** Exercise objective **
Copy each line in the data that includes the word "Medical".

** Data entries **
*****
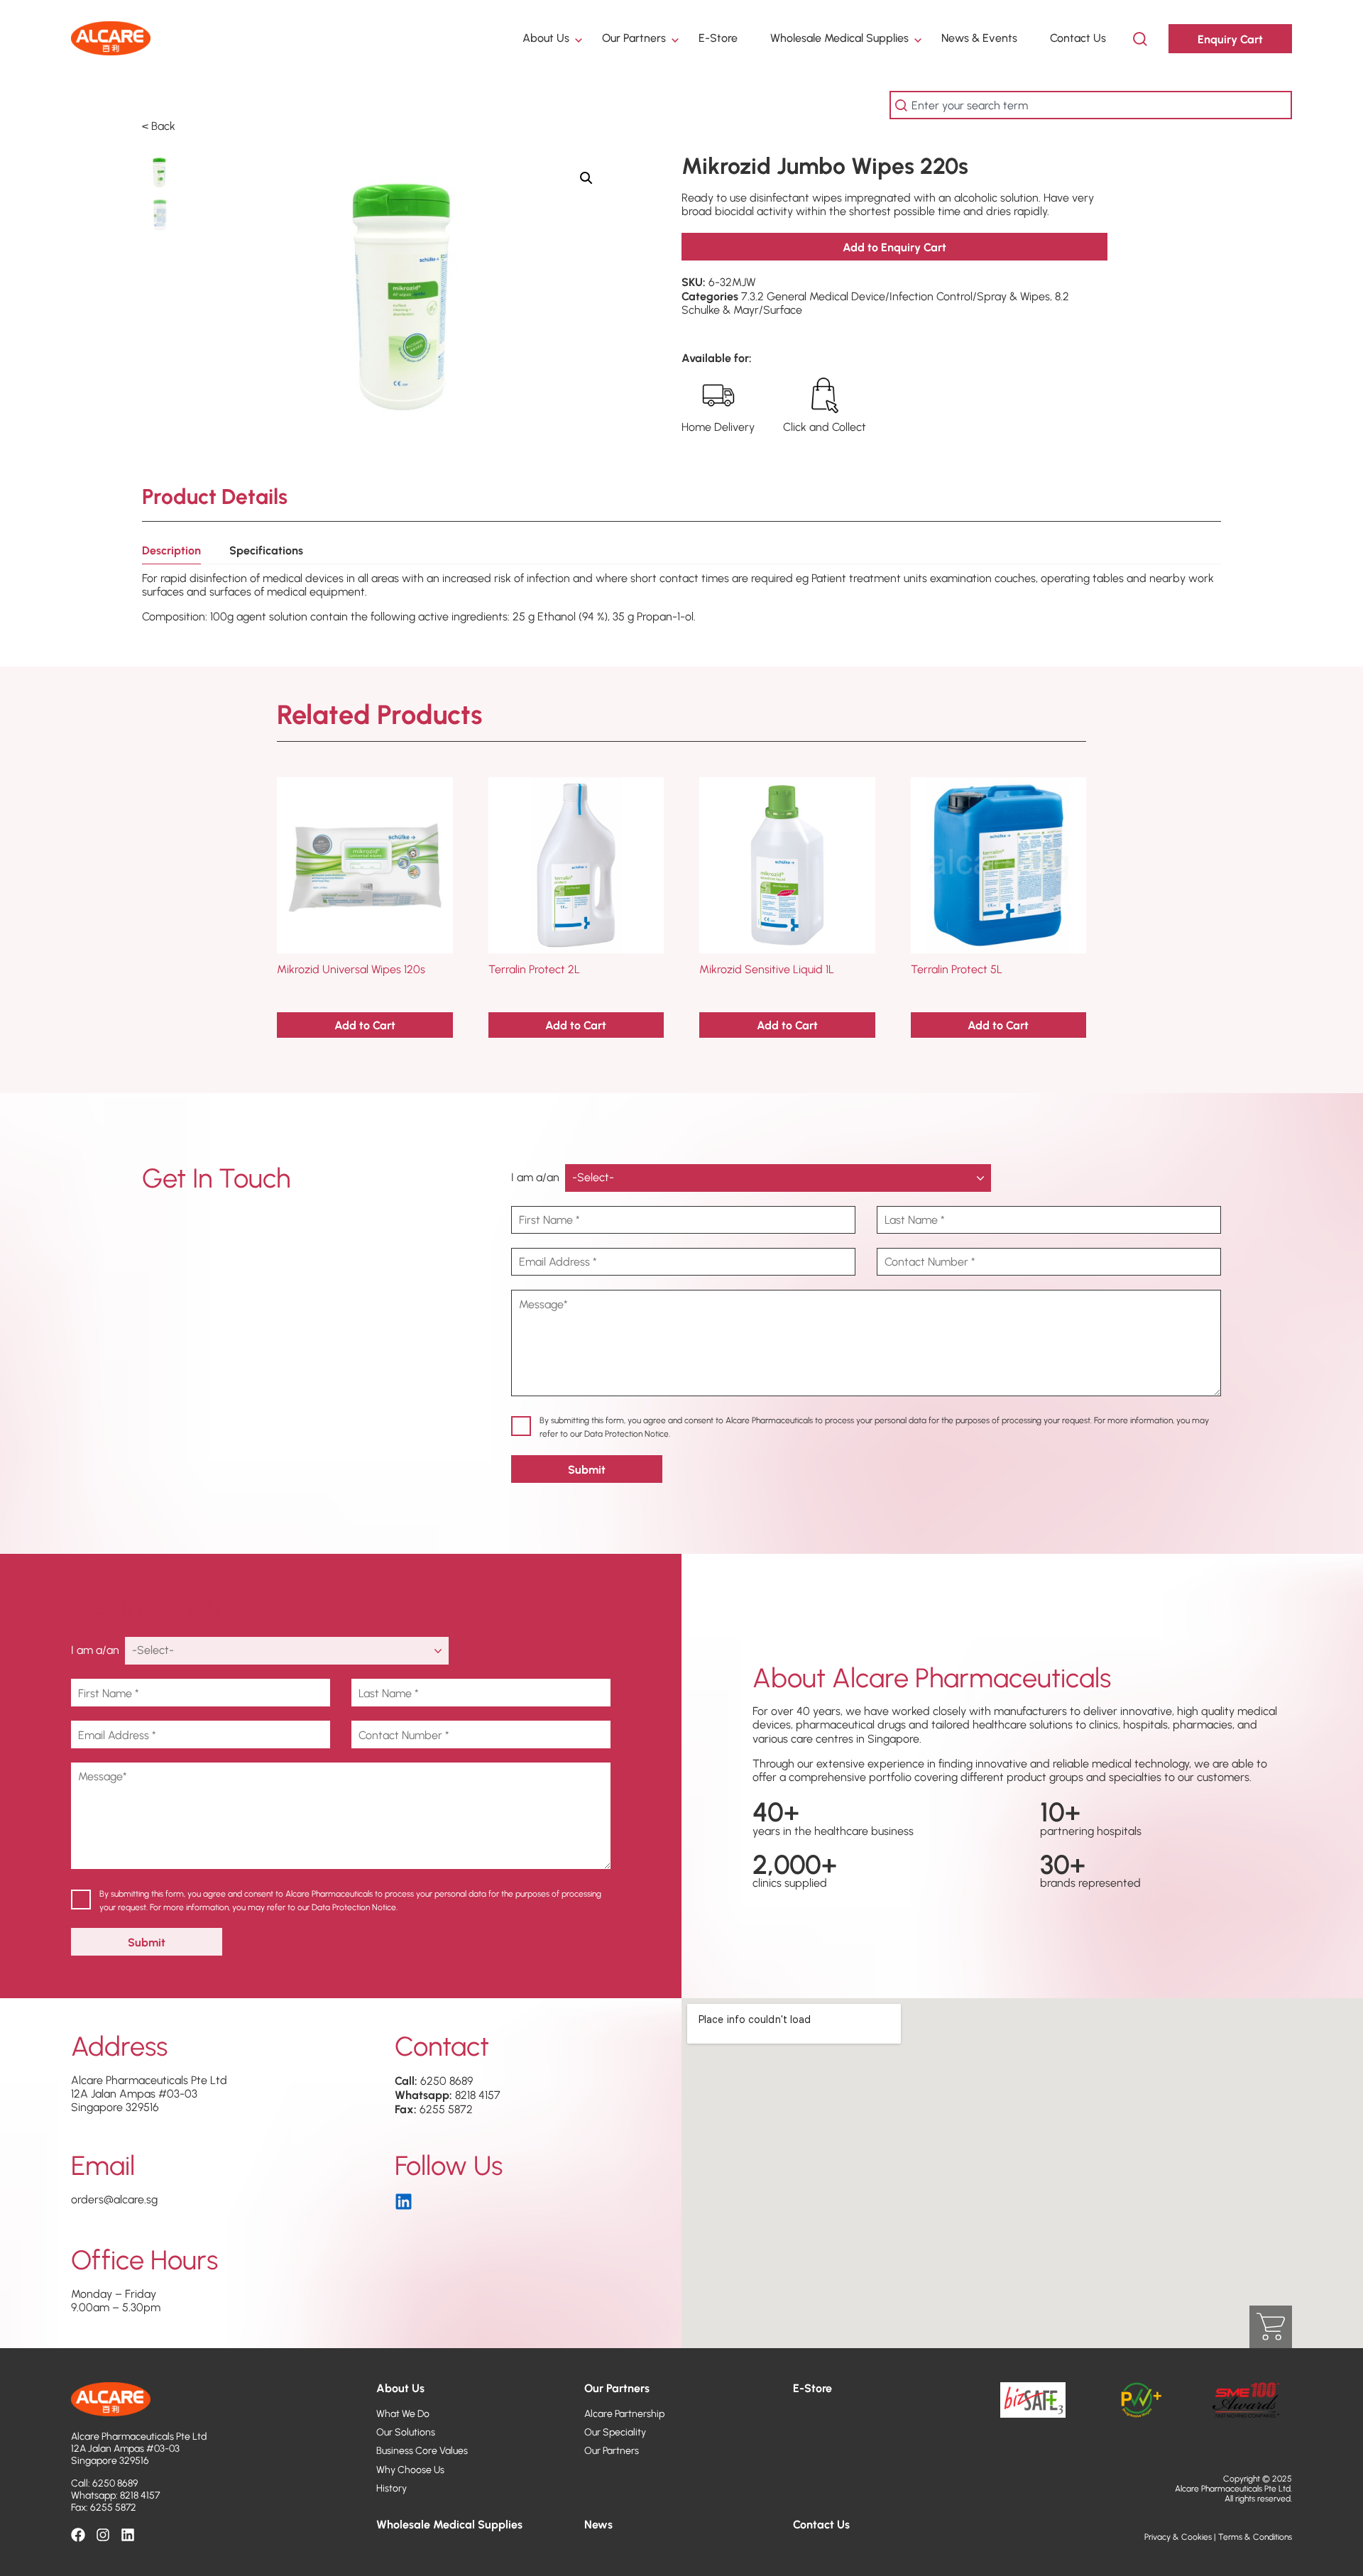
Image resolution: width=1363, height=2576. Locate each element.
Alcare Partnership (624, 2413)
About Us (545, 38)
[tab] (171, 553)
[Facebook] (78, 2535)
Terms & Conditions (1255, 2536)
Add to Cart (364, 1024)
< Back (158, 126)
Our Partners (634, 38)
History (391, 2488)
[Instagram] (103, 2535)
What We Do (402, 2413)
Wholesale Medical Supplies (839, 38)
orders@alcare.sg (114, 2199)
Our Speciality (615, 2432)
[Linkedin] (128, 2535)
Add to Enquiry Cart (894, 246)
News (598, 2523)
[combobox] (1090, 105)
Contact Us (1078, 38)
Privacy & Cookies (1178, 2536)
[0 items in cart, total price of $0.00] (1271, 2327)
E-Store (718, 38)
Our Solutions (405, 2432)
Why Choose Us (410, 2469)
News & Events (979, 38)
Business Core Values (422, 2450)
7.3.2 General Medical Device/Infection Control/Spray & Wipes (895, 296)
*****
** Expected answer **
Wholesale Medical Supplies (839, 38)
7.3.2 General Medical Device/Infection Control/Spray & Wipes (895, 296)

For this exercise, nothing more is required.